Agent Evaluation (Direct) Skill

Evaluate agents by running tasks directly and comparing responses. OpenCode submits tasks to each agent using scripts/run_agent.py, then evaluates results with agents/benchmark.py.

Workflow

•Define task - OpenCode determines the evaluation task
•Run agents - Execute scripts/run_agent.py for each framework
•Collect responses - Capture output from each agent
•Evaluate - Use ComparativeEvaluator to score responses
•Report - Present results in table format

CLI Commands

Run single agent:

bash

python scripts/run_agent.py autogen "List 3 GitHub issues"
python scripts/run_agent.py crewai "List 3 GitHub issues"
python scripts/run_agent.py openhands "List 3 GitHub issues"

Run all agents:

bash

python scripts/run_agent.py all "List 3 GitHub issues"

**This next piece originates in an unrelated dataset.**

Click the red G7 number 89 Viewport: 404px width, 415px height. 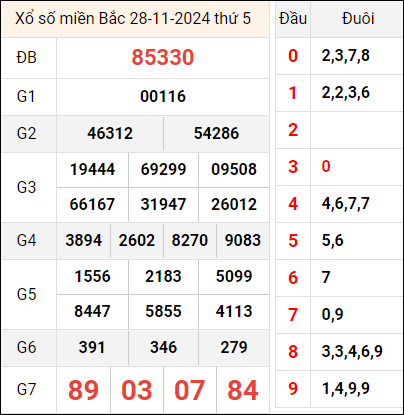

JSON output (for parsing):

bash

python scripts/run_agent.py autogen "List 3 GitHub issues" --json

Options:

•--role - Agent role: software_engineer, support_engineer, release_engineer
•--json - Output as JSON
•--timeout - Timeout in seconds (default: 180)

Required Output Format

Agent Responses

For each agent run, capture:

Field	Description
Framework	autogen, crewai, openhands
Task	The input task
Response	Agent's output
Latency	Time in ms
Success	true/false

Evaluation Results

Framework	Input	Output	Score	Feedback	Recommendations
AutoGen	{task}	{truncated}...	4/5	{feedback}	{improvements}
CrewAI	{task}	{truncated}...	3/5	{feedback}	{improvements}
OpenHands	{task}	{truncated}...	5/5	{feedback}	{improvements}

Summary

Metric	Value
Winner	{framework}
Reasoning	{why}
Judge Model	{model}
Eval Time	{ms}

Evaluation Steps

Step 1: Run Each Agent

bash

# Run and capture output
python scripts/run_agent.py autogen "YOUR_TASK" --json > /tmp/autogen.json
python scripts/run_agent.py crewai "YOUR_TASK" --json > /tmp/crewai.json
python scripts/run_agent.py openhands "YOUR_TASK" --json > /tmp/openhands.json

Or run all at once:

bash

python scripts/run_agent.py all "YOUR_TASK" --json

Step 2: Evaluate Responses

Use ComparativeEvaluator from agents/benchmark.py:

•Extract response field from each agent's output
•Call evaluator.evaluate(task, responses)
•Format results into table

Scoring Scale

Score	Meaning
0	Failed/error
1	Mostly wrong
2	Partial
3	Acceptable
4	Good
5	Excellent

Example Tasks

Task	Role
List 3 recent GitHub issues	software_engineer
Summarize Sentry errors this week	support_engineer
Generate release notes for v1.2.0	release_engineer
Triage open PRs	software_engineer
Check CI status	release_engineer

Key Files

File	Purpose
`scripts/run_agent.py`	CLI to run agents with tasks
`agents/benchmark.py`	`ComparativeEvaluator` for scoring
`agents/autogen/*.py`	AutoGen agents
`agents/crewai/*.py`	CrewAI agents
`agents/openhands/*.py`	OpenHands agents